Introduction to Greek Real Estate Taxation

Considering a sun-drenched villa overlooking the Aegean or a chic apartment in Athens? The Greek real estate market offers compelling opportunities, but navigating the tax landscape can feel like deciphering ancient Greek itself—particularly when it comes to Value Added Tax (VAT).

The distinction between how new constructions and resale properties are taxed represents one of the most significant financial considerations for property investors in Greece. This distinction isn’t merely academic—it can translate to tens of thousands of euros difference in your investment outlay.

As Maria Papandreou, a leading Athens-based property tax advisor, notes: “Many international buyers enter the Greek market without fully understanding the VAT implications. This knowledge gap can lead to unexpected costs and missed opportunities for legitimate tax optimization.”

VAT Basics in Greek Property Market

Value Added Tax in Greece currently stands at 24%—a substantial figure that makes understanding its application to real estate essential. However, this rate doesn’t apply uniformly across all property transactions, creating a complex landscape that rewards informed buyers.

The fundamental principle is straightforward: VAT primarily applies to new buildings, while resale properties are subject to a different tax regime. But as with most tax matters, the devil lies in the details.

Historical Context

Greece introduced VAT on new buildings in January 2006, aligning with European Union directives. Prior to this watershed moment, all property transactions were subject only to transfer tax. This change fundamentally altered the economics of new development versus existing property acquisitions.

In the years since, the VAT rate has fluctuated in response to Greece’s economic circumstances—from an initial 19% to as high as 24% during the height of the financial crisis. Understanding these historical shifts provides important context for current regulations.

Legal Framework

The legal basis for property VAT in Greece stems from Law 2859/2000, as amended by subsequent legislation. This framework defines not only the applicable rates but also the crucial criteria that determine whether a property qualifies as “new” for VAT purposes.

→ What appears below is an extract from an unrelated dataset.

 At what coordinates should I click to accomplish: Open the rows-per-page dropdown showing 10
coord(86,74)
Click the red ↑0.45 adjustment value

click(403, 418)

These regulations don’t exist in isolation—they interact with other tax provisions, including income tax considerations, wealth taxes, and special regimes for strategic investments or historically significant properties.

VAT Application on New Builds

When purchasing newly built property in Greece, you’ll generally encounter the full 24% VAT rate applied to the property value. This represents a significant additional cost that must be factored into your investment calculations.

Qualification Criteria

Not every recently constructed building qualifies as “new” for VAT purposes. The Greek tax authorities apply specific criteria:

  • Construction timing: The property must have received its building permit after January 1, 2006
  • First transfer: The property must be in its first transfer from developer to buyer
  • Usage status: The property should not have been previously used as a residence or for business purposes
  • Developer status: The seller must be acting in a commercial capacity as a developer or property trader

Let’s consider a practical example: Dimitris, a developer, completes a new 10-unit apartment building in Thessaloniki in 2023. When selling these units to their first owners, each transaction will include 24% VAT on the property value.

Rate Structures

While the standard VAT rate is 24%, there are important nuances:

  • Primary residence exception: First-time homebuyers purchasing a primary residence may qualify for VAT suspension under specific conditions
  • Island rates: Certain Greek islands maintained reduced VAT rates (17% instead of 24%) until recently, though most of these reductions have been phased out
  • Construction vs. land value: VAT applies to the construction value, while the land component is subject to transfer tax, creating a hybrid tax scenario in many transactions

This distinction between construction and land value creates planning opportunities. As tax attorney Nikos Papadopoulos explains: “Strategic allocation between land and construction components, when defensible and properly documented, can significantly impact the overall tax burden on new property acquisitions.”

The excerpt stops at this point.